Data entries:

%%

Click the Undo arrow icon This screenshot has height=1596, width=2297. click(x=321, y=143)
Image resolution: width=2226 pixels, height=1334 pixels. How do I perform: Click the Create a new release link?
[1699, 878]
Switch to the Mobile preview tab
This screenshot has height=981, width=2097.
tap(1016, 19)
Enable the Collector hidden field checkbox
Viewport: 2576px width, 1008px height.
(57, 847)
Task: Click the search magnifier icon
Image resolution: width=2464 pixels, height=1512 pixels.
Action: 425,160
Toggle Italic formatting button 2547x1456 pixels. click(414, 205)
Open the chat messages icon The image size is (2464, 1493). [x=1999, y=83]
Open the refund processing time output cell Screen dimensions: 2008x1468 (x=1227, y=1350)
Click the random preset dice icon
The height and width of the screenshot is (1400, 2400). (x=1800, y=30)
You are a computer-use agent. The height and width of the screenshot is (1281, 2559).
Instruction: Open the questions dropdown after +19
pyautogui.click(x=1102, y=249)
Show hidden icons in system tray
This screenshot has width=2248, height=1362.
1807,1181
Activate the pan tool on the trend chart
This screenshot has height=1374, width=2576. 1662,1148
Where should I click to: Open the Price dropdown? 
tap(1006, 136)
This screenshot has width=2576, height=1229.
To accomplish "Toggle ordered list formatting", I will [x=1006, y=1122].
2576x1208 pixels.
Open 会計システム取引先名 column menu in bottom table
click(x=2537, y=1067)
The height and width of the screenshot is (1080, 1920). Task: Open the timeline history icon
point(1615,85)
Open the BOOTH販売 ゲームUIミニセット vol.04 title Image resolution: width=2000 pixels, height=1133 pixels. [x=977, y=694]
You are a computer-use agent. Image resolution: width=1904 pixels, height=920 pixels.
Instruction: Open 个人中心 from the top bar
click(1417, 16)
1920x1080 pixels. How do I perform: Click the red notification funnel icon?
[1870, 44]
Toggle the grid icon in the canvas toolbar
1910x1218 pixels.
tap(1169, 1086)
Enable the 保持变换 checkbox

%%

## Your objective
Write out the lines above, starting at the line that contains "1920x1080 pixels. How" and ending with the final line, and nothing else; copy them exactly.

## Task response
1920x1080 pixels. How do I perform: Click the red notification funnel icon?
[1870, 44]
Toggle the grid icon in the canvas toolbar
1910x1218 pixels.
tap(1169, 1086)
Enable the 保持变换 checkbox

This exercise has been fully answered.